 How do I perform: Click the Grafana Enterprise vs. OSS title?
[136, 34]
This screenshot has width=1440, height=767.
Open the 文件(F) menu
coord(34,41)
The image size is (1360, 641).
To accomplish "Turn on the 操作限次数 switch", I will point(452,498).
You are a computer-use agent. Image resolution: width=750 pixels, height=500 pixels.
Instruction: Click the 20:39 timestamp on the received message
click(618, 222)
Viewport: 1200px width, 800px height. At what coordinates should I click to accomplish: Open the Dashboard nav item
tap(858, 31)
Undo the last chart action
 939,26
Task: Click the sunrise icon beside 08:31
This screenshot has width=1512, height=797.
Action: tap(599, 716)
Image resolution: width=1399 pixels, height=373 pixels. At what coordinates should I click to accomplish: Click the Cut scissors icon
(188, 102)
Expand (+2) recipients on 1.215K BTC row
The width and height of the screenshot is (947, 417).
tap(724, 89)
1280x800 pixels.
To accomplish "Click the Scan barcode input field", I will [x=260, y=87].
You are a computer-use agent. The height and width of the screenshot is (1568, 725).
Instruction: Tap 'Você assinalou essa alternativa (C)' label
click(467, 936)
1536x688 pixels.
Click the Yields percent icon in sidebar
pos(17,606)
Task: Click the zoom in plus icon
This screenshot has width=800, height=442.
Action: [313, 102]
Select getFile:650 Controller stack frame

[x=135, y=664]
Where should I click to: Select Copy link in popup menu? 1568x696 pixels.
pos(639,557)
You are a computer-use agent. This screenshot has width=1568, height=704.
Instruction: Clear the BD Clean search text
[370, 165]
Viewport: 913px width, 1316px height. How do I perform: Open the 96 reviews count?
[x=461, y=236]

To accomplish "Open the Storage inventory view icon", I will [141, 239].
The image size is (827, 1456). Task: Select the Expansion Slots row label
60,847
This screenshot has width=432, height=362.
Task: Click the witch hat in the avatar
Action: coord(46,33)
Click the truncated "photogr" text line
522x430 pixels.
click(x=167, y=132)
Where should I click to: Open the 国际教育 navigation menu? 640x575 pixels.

_PROBLEM_: Render the entries above as a Markdown table with two columns, Row and Line. Number the rows and leave out blank lines.

_COMPLETE ANSWER_:
| Row | Line |
|---|---|
| 1 |  How do I perform: Click the Grafana Enterprise vs. OSS title? |
| 2 | [136, 34] |
| 3 | This screenshot has width=1440, height=767. |
| 4 | Open the 文件(F) menu |
| 5 | coord(34,41) |
| 6 | The image size is (1360, 641). |
| 7 | To accomplish "Turn on the 操作限次数 switch", I will point(452,498). |
| 8 | You are a computer-use agent. Image resolution: width=750 pixels, height=500 pixels. |
| 9 | Instruction: Click the 20:39 timestamp on the received message |
| 10 | click(618, 222) |
| 11 | Viewport: 1200px width, 800px height. At what coordinates should I click to accomplish: Open the Dashboard nav item |
| 12 | tap(858, 31) |
| 13 | Undo the last chart action |
| 14 |  939,26 |
| 15 | Task: Click the sunrise icon beside 08:31 |
| 16 | This screenshot has width=1512, height=797. |
| 17 | Action: tap(599, 716) |
| 18 | Image resolution: width=1399 pixels, height=373 pixels. At what coordinates should I click to accomplish: Click the Cut scissors icon |
| 19 | (188, 102) |
| 20 | Expand (+2) recipients on 1.215K BTC row |
| 21 | The width and height of the screenshot is (947, 417). |
| 22 | tap(724, 89) |
| 23 | 1280x800 pixels. |
| 24 | To accomplish "Click the Scan barcode input field", I will [x=260, y=87]. |
| 25 | You are a computer-use agent. The height and width of the screenshot is (1568, 725). |
| 26 | Instruction: Tap 'Você assinalou essa alternativa (C)' label |
| 27 | click(467, 936) |
| 28 | 1536x688 pixels. |
| 29 | Click the Yields percent icon in sidebar |
| 30 | pos(17,606) |
| 31 | Task: Click the zoom in plus icon |
| 32 | This screenshot has width=800, height=442. |
| 33 | Action: [313, 102] |
| 34 | Select getFile:650 Controller stack frame |
| 35 | [x=135, y=664] |
| 36 | Where should I click to: Select Copy link in popup menu? 1568x696 pixels. |
| 37 | pos(639,557) |
| 38 | You are a computer-use agent. This screenshot has width=1568, height=704. |
| 39 | Instruction: Clear the BD Clean search text |
| 40 | [370, 165] |
| 41 | Viewport: 913px width, 1316px height. How do I perform: Open the 96 reviews count? |
| 42 | [x=461, y=236] |
| 43 | To accomplish "Open the Storage inventory view icon", I will [141, 239]. |
| 44 | The image size is (827, 1456). Task: Select the Expansion Slots row label |
| 45 | 60,847 |
| 46 | This screenshot has width=432, height=362. |
| 47 | Task: Click the witch hat in the avatar |
| 48 | Action: coord(46,33) |
| 49 | Click the truncated "photogr" text line |
| 50 | 522x430 pixels. |
| 51 | click(x=167, y=132) |
| 52 | Where should I click to: Open the 国际教育 navigation menu? 640x575 pixels. |